## PASSAGE GIVEN
_ _ _

If your core is 50% waiting on RAM, then SMT into another thread, and that other thread will want some memory to work on, so it will also wait on RAM. On Top of it, this second thread now puts extra pressure on the memory subsystem, might cause cache evictions for the other thread, etc etc etc

The moment that you include the memory subsystem into the SMT picture, SMT goes from a "no brainer; waiting on memory? do other work" to a "uhhh... i don't know if this makes things better or worse".

dragontamer · on July 5, 2021

Not quite.

DDR4 and DDR5 have 50ns (single socket) to 150ns (dual socket) latency.

For a 3GHz processor, that's 150 to 450 cycles.

On any latency bound problem, SMT helps. However, what you say is true on bandwidth bound problems. Given the shear number of pointer hopping that happens in typical OOP code these days (or python / JavaScript), I expect SMT to be of big help to typical applications.

DDR5 will double bandwidth in the near future. But that's not enough: HBM and GDDR6 have a possible future because you can only solve the bandwidth problem with more hardware. No tricks like SMT can help.

zozbot234 · on July 5, 2021

Memory bandwidth is just barely trying to keep up with cores, frequencies and IPC amounts. Bandwidth available per core is still going to drop. So newer development workflows that optimize for this bottleneck are going to be very relevant.

oscardssmith · on July 6, 2021

One thing that I think this will mean is the end of blas. Blas served us well for about 50 years, but one of the big problems it has is that it leads to code that takes multiple passes over memory. I think the future lies in systems that do code generation to better fuse loops of arbitrary code together. LoopVectorization.jl for example is able to generate blas level code for arbitrary computation, and as such can often be faster than blas since you don't have to use one of the specific hand optimized kernels.

dragontamer · on July 5, 2021

Memory bandwidth does improve at least.

Latency hasn't improved for the last 30 years. Tricks like SMT which can help mitigate the latency issue seem like the way forward.

Robotbeat · on July 5, 2021

FPGAs are hard to work with in part because the tools are extremely proprietary. But that is starting to change. Open source FPGA tools are becoming more common and more powerful.

jeffbee · on July 5, 2021

A delightful set of slides and references that tickles many of my pet topics. In particular, one I’d love to hear more about is why so many deployments are still choosing 2-socket servers by default when managing them is such a pain in the neck and the performance when you do it badly is so poor. Live the life of the future, today: choose single sockets!

rektide · on July 6, 2021

> In particular, one I’d love to hear more about is why so many deployments are still choosing 2-socket servers by default

bit of a guess but connectivity has been coming at a stupidly high premium for too long. there are sweet sweet blade chassis with price optimized less than full power 1p designs but 10g is still kind of novel there. bigger form factors are starting to see 25gbit at not-astronomical prices & switches in some rare cases are reasonable too.

power supplies, storage, networking... a computer has a lot of not-entirely-ancillary needs. having multiple chips sharing the perhipetals should make sense, should be cheap. it's not though. the SMP tax is huge huge huge.

thing is we don't need smp. we just need multihost peripherals. we needs nic's that like the grouphug ocp board can support 4 separate modes via pcie srv-io, a nice that can present multiple different virtual functions that different hosts can use. NVME similarly could be multiport- was was. power supplies are shared in ocp designs, with big bus rails, some 48v.

_ _ _

## DATA SUPPLIED
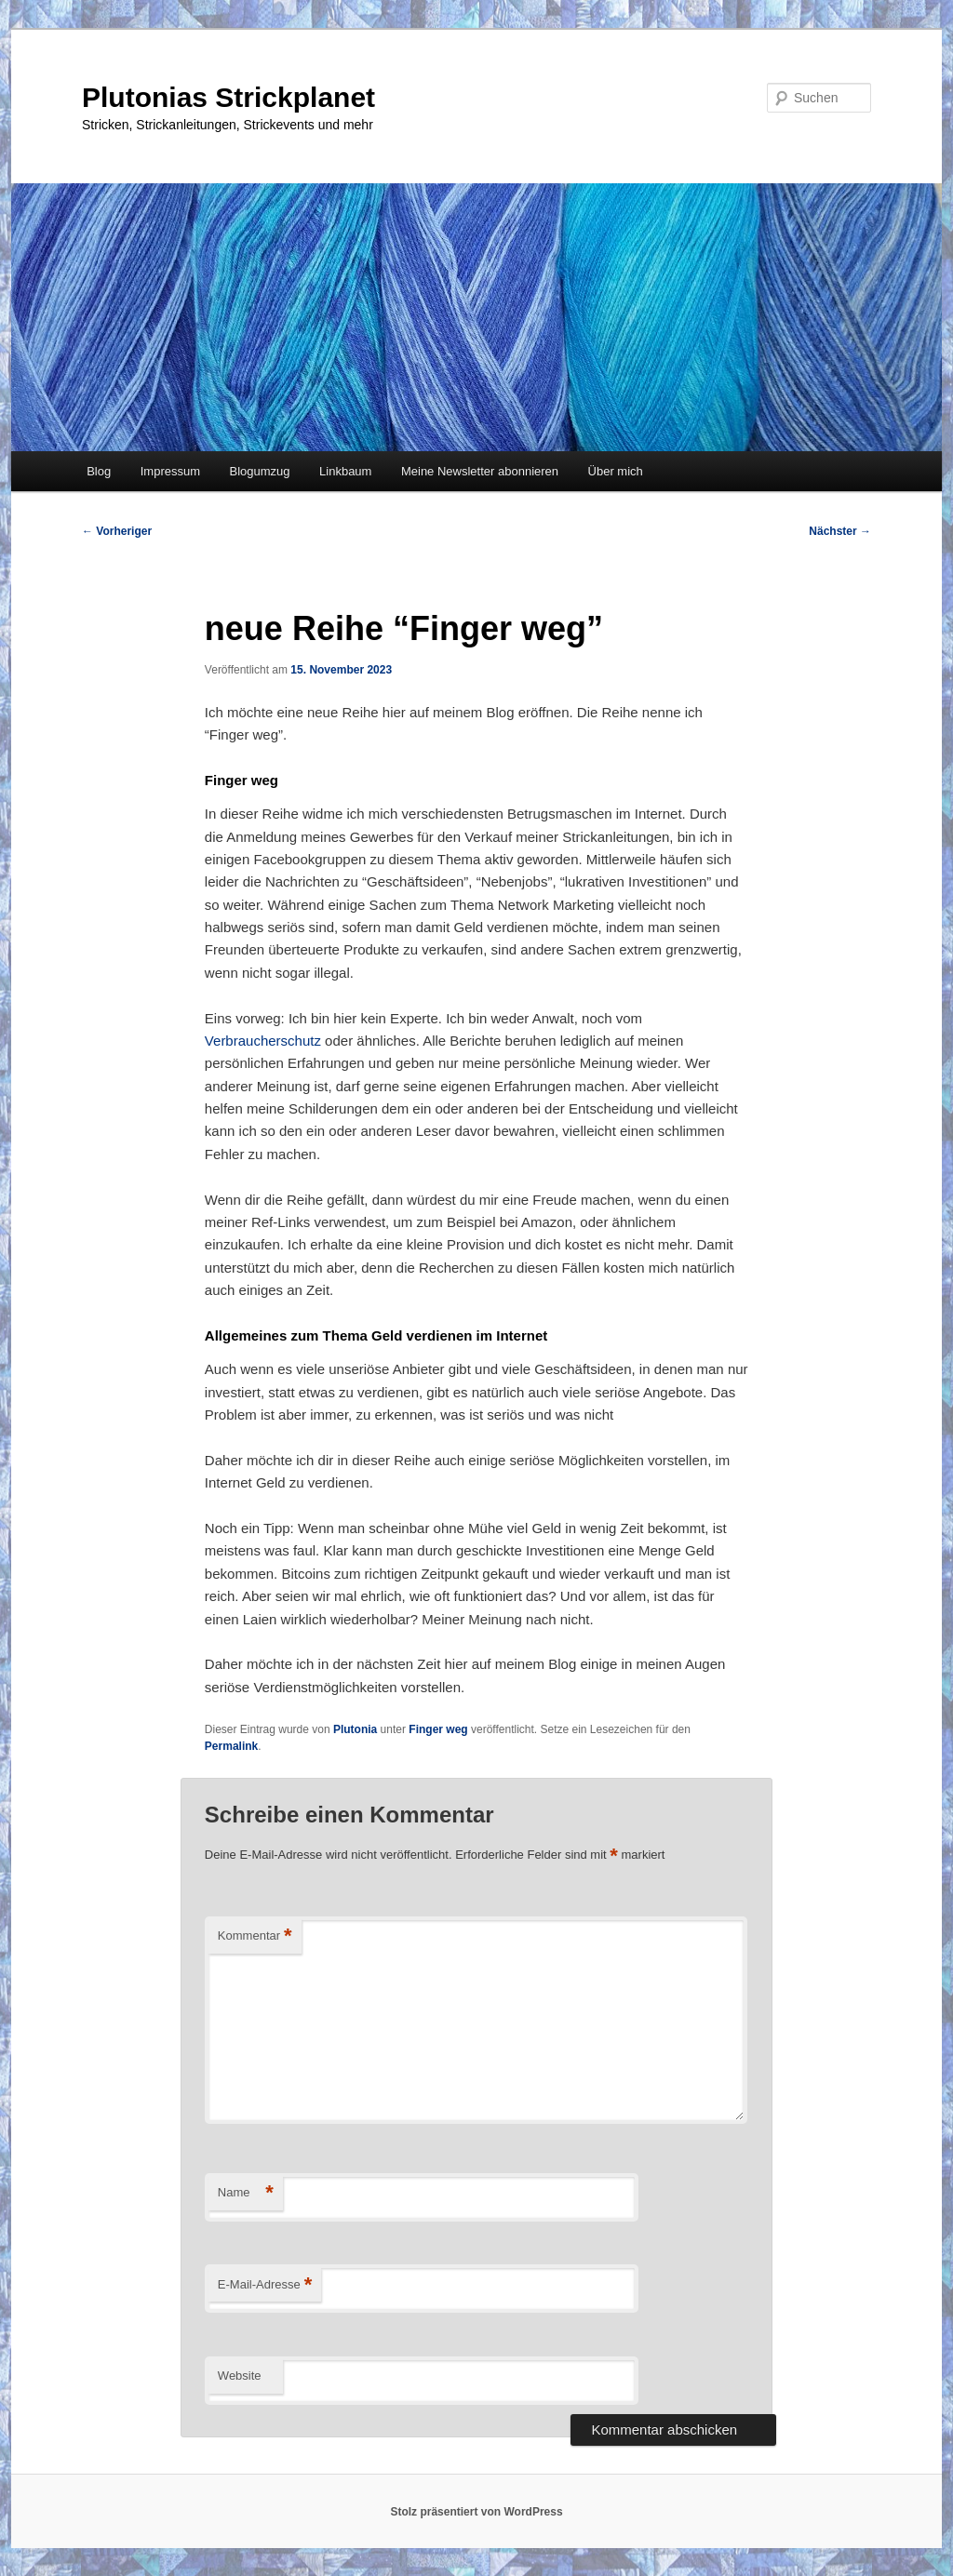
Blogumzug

_ _ _

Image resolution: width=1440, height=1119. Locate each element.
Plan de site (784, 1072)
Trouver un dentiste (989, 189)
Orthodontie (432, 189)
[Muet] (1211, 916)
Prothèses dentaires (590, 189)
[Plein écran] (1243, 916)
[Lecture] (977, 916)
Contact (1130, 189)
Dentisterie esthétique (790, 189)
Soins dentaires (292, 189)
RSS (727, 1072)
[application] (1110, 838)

_ _ _

## WRITTEN TASK 1
From the forum thread on SMT and memory, quote the part that opens with the words containing "rektide · on" and closes with "are reasonable too.".
## WRITTEN TASK 2
Continue the forum thread on SMT and memory bandwidth from where it stops.

## RESPONSE 1
rektide · on July 6, 2021

> In particular, one I’d love to hear more about is why so many deployments are still choosing 2-socket servers by default

bit of a guess but connectivity has been coming at a stupidly high premium for too long. there are sweet sweet blade chassis with price optimized less than full power 1p designs but 10g is still kind of novel there. bigger form factors are starting to see 25gbit at not-astronomical prices & switches in some rare cases are reasonable too.

## RESPONSE 2
I'm notad yet but sure seems dead obvious to me the future of multi-socket is non-coherency. build a big board with a couple different isolated computers on it, but connected via shared nic or nics to the top-of-rack. we get close with the 3 per width ope compute systems but those each need to be self contained, and there's an obvious leap in efficiency to be had by merging those three separate computers onto a single motherboard, while sharing some network, maybe storage devices. also like throw in some gratis pcie ntb maybe for a medium speed (32gbps on pcie 4.0 x16) direct server to server interconnect. ideally add another ntb unit on most chips so we can make a little mediums speed nearly free ring, or other topology.

choose single sockets but choose many of them, each sharing some common peripherals.

soulbadguy · on July 5, 2021

In world where most work loads are containerized, and where each container can be pinned to numa region doesn't it really matter?

jeffbee · on July 5, 2021

k8s, by default, is oblivious to NUMA topology. You have to enable unreleased features and configure them correctly, which is the unwanted complexity to which I referred earlier. Simply aligning your containers to NUMA domains does not solve the problem that your arriving network frames or your NVMe completion queues can still be on the wrong domain. Isn't it simpler to just have 1 socket and not need to care? The number of cores available on a single socket system is pretty high these days, and in general the 1S parts are cheaper and faster.

rektide · on July 6, 2021

generally a huge fan of kubernetes but it's stunning what a did-it-ourselves dirtbag k8s opted to be every step of the way with regard to scheduling.

Facebook has really really good talks about managing process scheduling at scale, talking about how they leverage cgroups to do the right thing.

kubernetes seems to not give a fuck. they have their own resource systems they cooked up. shit gets scheduled in a huge massive cgroup. any order or control is userland, totally ignorant to the kernel control. there's not hierarchies, no priorities, everything is absolute, schedule or die. it's such a ginormous piece of shit, so in unbelievably willfully ignorant to all the good kernel technology that exists. it tries to make sure the kernel never has a role & that's just a huge mistake, just deeply tragic.

one noteable side effect ofany is that while the the kernel has many ways to make multi-tenant scheduling fairly reasonable, kubernetes has a variety of wild hair brained schemes, all of which detour around how easy the job would be if different pods could be scheduled in different cgroups. but that's somehow too blindingly obvious for kubernetes, which instead tries to mediate what to run entirely by itself.

slashdev · on July 5, 2021

Yeah, it makes a lot of sense to go with single socket servers unless you can't scale horizontally (e.g. database server). Why deal with the complexity when you can just side step it.

dragontamer · on July 5, 2021

Why would you switch from a 100GBps NUMA connection (800 gigabits per second) over NUMA fabric into a 10 Gbps Ethernet fabric?

If you are scaling horizontally, NUMA is the superior fabric than Ethernet or Infiniband (100Gbps)

Horizontal scaling seems to favor NUMA. 1000 chips over Ethernet is less efficient than 500 dual socket nodes over Ethernet. Anything you can do over Ethernet seems easier and cheaper over NUMA instead.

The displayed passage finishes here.